Simon shook his head. "No. I'm sorry - "

"Hey, if it was a routine check it had to be done, right?" Blair visibly relaxed.

Simon nodded, then said, "So what are you two cluttering up my office for? Don't you have work to do, Detective?"

"Yes, Captain," Jim replied. "Come on, Chief." As they left Simon's office, Jim went on, "Have you had lunch yet?"

"No, I was held up at Rainier, and if I'd stopped for lunch I'd have been late getting here - but it's not a problem."

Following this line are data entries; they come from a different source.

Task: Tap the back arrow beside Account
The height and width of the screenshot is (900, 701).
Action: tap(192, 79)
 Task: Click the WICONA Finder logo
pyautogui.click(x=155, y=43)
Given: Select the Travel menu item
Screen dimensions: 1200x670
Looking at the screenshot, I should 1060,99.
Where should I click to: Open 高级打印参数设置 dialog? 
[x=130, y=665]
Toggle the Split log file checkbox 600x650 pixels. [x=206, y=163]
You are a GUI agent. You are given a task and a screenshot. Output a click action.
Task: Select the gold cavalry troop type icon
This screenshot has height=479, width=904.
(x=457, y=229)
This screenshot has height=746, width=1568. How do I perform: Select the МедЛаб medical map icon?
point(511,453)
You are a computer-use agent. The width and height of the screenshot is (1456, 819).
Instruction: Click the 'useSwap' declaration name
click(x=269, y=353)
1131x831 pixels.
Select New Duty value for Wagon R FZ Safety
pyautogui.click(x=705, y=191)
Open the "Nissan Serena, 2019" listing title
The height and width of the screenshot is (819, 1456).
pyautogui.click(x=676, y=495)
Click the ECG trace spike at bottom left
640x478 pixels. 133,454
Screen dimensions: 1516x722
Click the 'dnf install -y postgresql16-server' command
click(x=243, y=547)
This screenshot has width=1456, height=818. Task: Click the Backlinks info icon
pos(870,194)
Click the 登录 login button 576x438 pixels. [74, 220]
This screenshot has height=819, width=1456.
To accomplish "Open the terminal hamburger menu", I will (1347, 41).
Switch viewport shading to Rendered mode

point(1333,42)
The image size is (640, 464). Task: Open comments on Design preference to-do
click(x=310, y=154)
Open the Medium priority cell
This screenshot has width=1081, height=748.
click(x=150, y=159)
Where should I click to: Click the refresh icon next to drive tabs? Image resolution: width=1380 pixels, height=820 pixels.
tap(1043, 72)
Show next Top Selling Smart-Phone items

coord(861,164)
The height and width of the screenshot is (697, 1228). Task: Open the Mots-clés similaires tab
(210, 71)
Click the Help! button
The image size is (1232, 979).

"Well, I haven't had lunch either, so let's go and eat before we do anything else... "

****************

From his office, Simon watched them leave the bullpen. He still wasn't totally sure about the kid, and without his original name there was no way to check the story, but his instinct was to believe it.

Hell of a load for anyone to carry.

Simon spared a moment to think about his own son, glad that - resentful though Daryl was about the divorce - he would never carry the burden of not knowing who his father was, or that the man he called father wanted him dead; and then Simon turned back to his own work.